Analysis of ISMex4 insertion sites revealed a 4-bp conserved target sequence that tends to locate in regions prone to form a stem-loop structure. The presence of two ISMex4 copies 15 kb and 38 kb downstream of the icuAB genes, respectively, may have increased its chance of transposition into this nearby locus as several IS elements exhibit a high frequency of local-hopping.

In addition to aforementioned features that may promote recurrent ISMex4 transpositions, the predominance of the high-fitness icuAB T1 allele over the icuAB T2 allele across populations suggests a potential role for clonal competition among asexual lineages Table 1.

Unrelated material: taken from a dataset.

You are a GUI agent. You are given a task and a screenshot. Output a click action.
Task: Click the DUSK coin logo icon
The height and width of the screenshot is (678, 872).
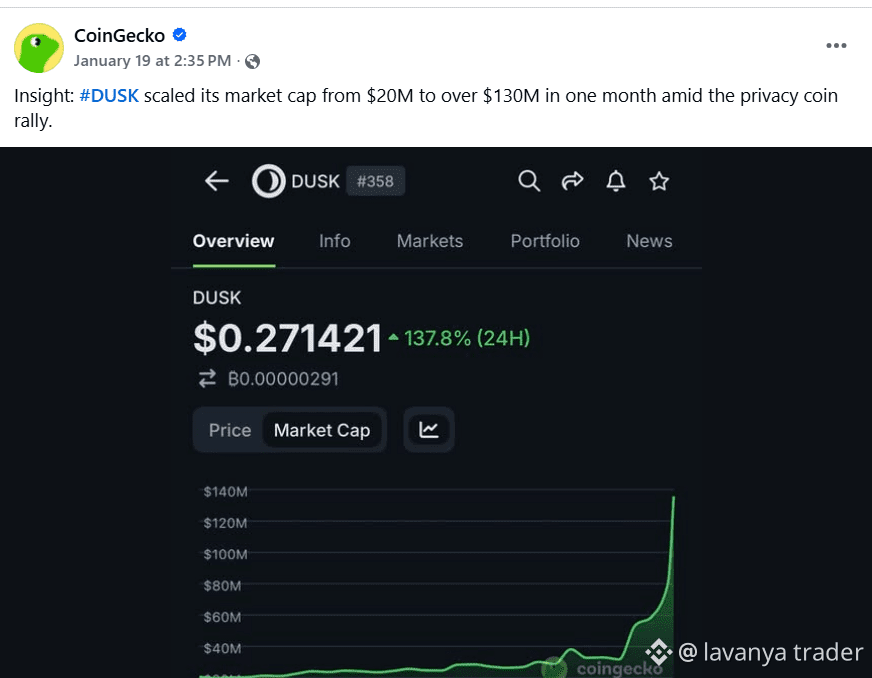coord(267,181)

Identification of two methanol-evolved populations F5, F6 free of icuAB T1 and icuAB T2 alleles pointed to the possibility of alternative mutational targets. Collectively, these results suggest a model shaping genetic parallelism in our system: local-hopping and target selectivity of ISMex4 may lead to high frequency but limited types of transposition while the large fitness advantages gained by icuAB T1 and icuAB T2 alleles allow them to outcompete other weaker beneficial mutations conferring similar phenotypes in these asexual populations.

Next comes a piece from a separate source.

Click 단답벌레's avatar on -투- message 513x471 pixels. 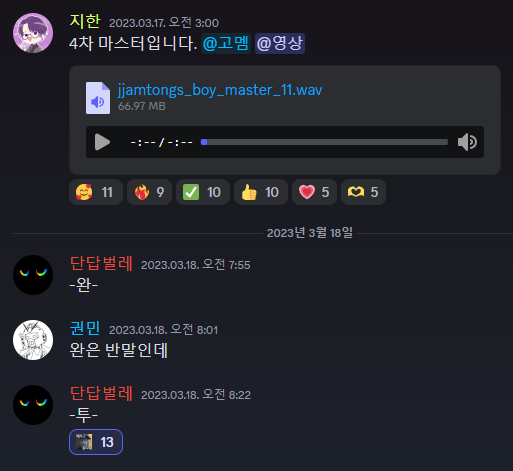(33, 405)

As the proposed genetic features favoring ISMex4 transposition and its resulting selective advantage can be manipulated easily through mutagenesis and trace metal supplementation, respectively, our system offers the power to experimentally address how mutation rates and the strength of natural selection affect parallel evolution and the dynamics of adaptation.

The physiological effects of an allele depend on expression levels, genetic backgrounds, and environmental conditions. Predicting the behavior and evolution of biological systems requires a comprehensive understanding of how these parameters influence physiology and thus shape the fitness landscape.

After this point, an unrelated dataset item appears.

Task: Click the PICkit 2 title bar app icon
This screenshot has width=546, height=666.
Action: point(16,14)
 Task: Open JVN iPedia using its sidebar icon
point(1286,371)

Experimental evolution offers a valuable alternative besides conventional genetic approaches to uncover biochemical functions and physiological links of genes as well as their contribution to fitness in the evolutionary context.

In this study, growth phenotypes of icuAB knockout mutants are minute and unspecific to either carbon substrate or growth media, providing no clue to the functional significance of this gene cassette. Nevertheless, by characterizing the phenotypes of beneficial mutations and reconstructing their fitness effect through overexpression experiments, our results revealed the biochemical function of this gene cassette and demonstrated an intermediate optimal expression level that constrains the breadth of phenotypic evolution.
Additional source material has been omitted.